■ INPUT RECORDS

┌──

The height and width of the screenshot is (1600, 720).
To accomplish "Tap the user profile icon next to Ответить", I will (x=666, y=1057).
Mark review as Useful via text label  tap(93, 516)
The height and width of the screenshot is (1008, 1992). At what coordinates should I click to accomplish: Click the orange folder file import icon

└──
┌──

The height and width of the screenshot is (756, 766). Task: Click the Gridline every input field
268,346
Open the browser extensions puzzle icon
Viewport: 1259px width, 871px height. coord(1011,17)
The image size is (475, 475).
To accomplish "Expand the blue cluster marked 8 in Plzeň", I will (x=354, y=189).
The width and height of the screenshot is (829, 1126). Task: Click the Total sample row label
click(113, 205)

└──
┌──

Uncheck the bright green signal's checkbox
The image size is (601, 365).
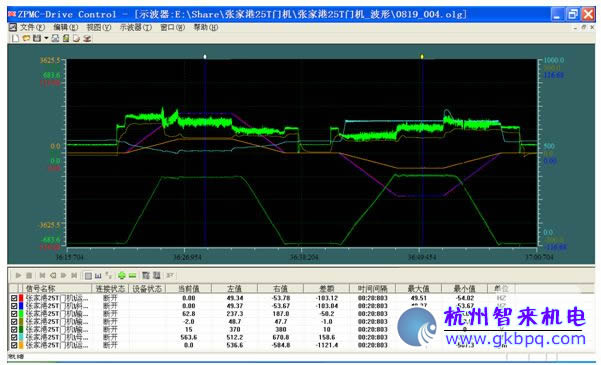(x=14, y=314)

└──

■ BRIEF
Go through the listing and copy each line with the string "will".

■ WORKED SOLUTION
To accomplish "Tap the user profile icon next to Ответить", I will (x=666, y=1057).
To accomplish "Expand the blue cluster marked 8 in Plzeň", I will (x=354, y=189).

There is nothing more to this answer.